Ethan, a percussionist and a senior at Nauset Regional High School, is in his third season with the band. He plays with several school bands and orchestras, and while he likes performing, he says what attracted him to the Chatham Band is how relaxed and welcoming the band is.
The band’s manager, Anita Harris, a flutist and piccolo player who owns two women’s clothing stores in Chatham, says the people drew her in. “Both the band members and the audience are such important parts of the performance,” she says.
Sally Davol, a seventh grade special education teacher at the middle school and the band’s president, has only seen a concert from her chair in the bandstand. She plays flute and piccolo and sits at the end of a row. “No one wants to sit next to a piccolo player,” she says, indicating how holding the instrument would poke someone in the ear or eye.

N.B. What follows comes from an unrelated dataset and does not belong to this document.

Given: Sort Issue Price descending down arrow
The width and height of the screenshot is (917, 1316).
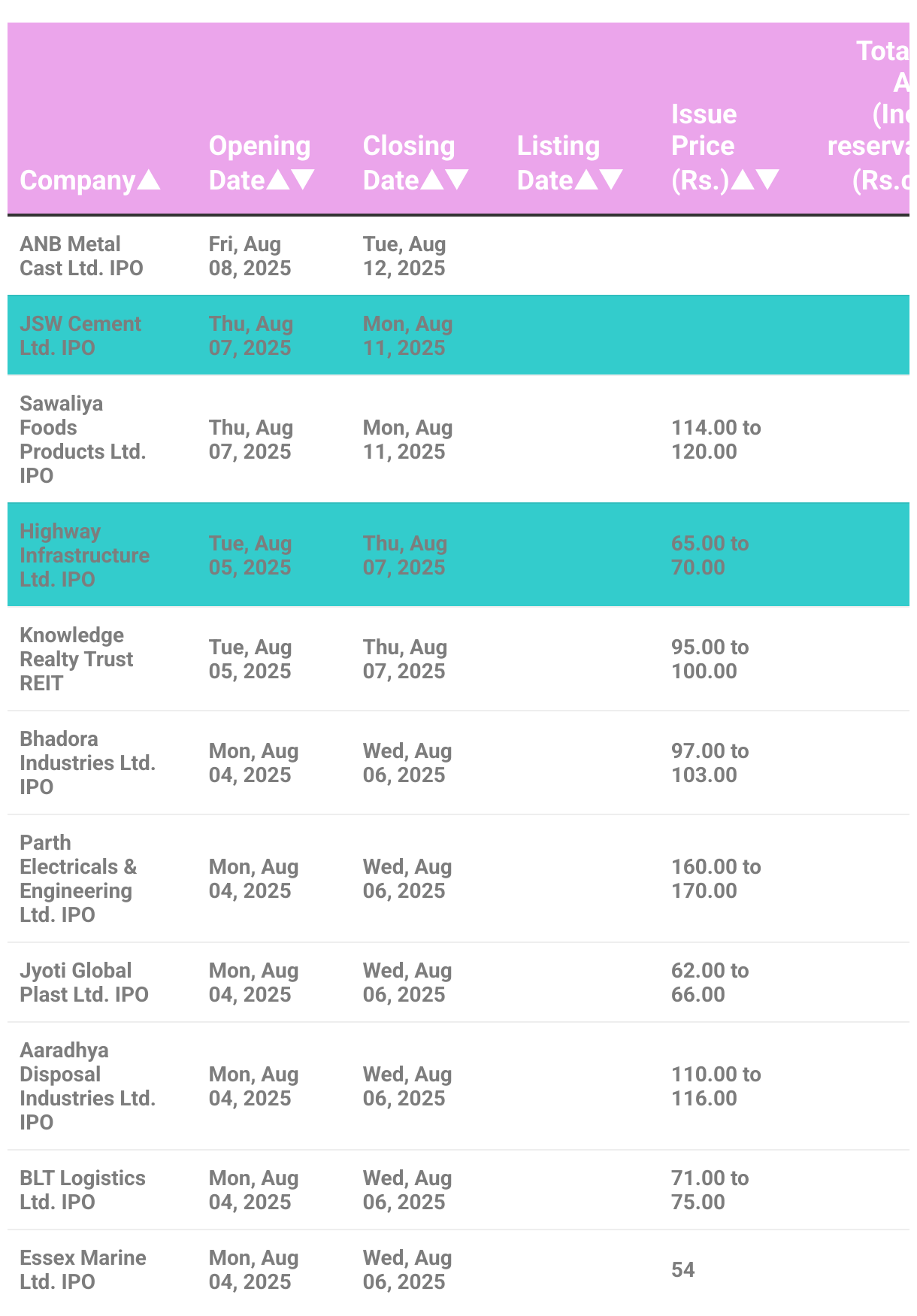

But her spot gives her a clear view of the audience. “It’s all just good, old fashion fun,” she says.
Euphonium player John Wilson winters in New Hampshire, where he also plays in a number of orchestras and bands. “We play before more people in Chatham on one night than I do all winter,” he says.
Tuba player and percussionist Mike Rodericks has been in the band since 1967 when he was in eighth grade playing trumpet. Referring to the appeal of the concerts, he says, “We all love music and I feel the music, and I love making everyone in the audience feel it too.”
It’s 10 days before their first concert on June 29, and at this rehearsal Jahnke clearly has work on his mind. This night the band will be working on a few pieces that are giving them a little trouble. The musicians are loose, but clearly want to please the bandleader. They launch into “Proud Mary,” the Ike and Tina Turner classic. Only a few measures in, Jahnke waves them to a stop. “You’re not listening to each other,” he admonishes. Next Jahnke tells them their rendition of “God Bless America” is lovely, but he wants to hear it again, which brings a laugh from the musicians. “This will adhere it to your memory,” he explains. The highlights to Rodgers and Hammerstein’s “Carousel” are simply beautiful after Jahnke’s direction to “feel it for all it’s worth.”
By ten o’clock in the morning on concert day, people will begin spreading blankets and dropping off chairs in front of the bandstand. Some families park their blankets in the same place year after year, like how they always sit in the same pew in church. Shops, restaurants, ice cream shops, pizza parlors and cafes will brace for the pre- and post-show rushes. The band members dress in their uniforms at home, meet in their own parking area near the bandstand, and as eight o’clock approaches take their places on the bandstand. The magic is about to start. At eight o’clock Jahnke will face the audience, raise his baton, and say the magic words, Hip-Hip Hi-De-Ho, two times, a tradition that Whit Tileston started, and the band will launch into Tileston’s traditional first number, “Band Time in Chatham.” The magic really is that easy.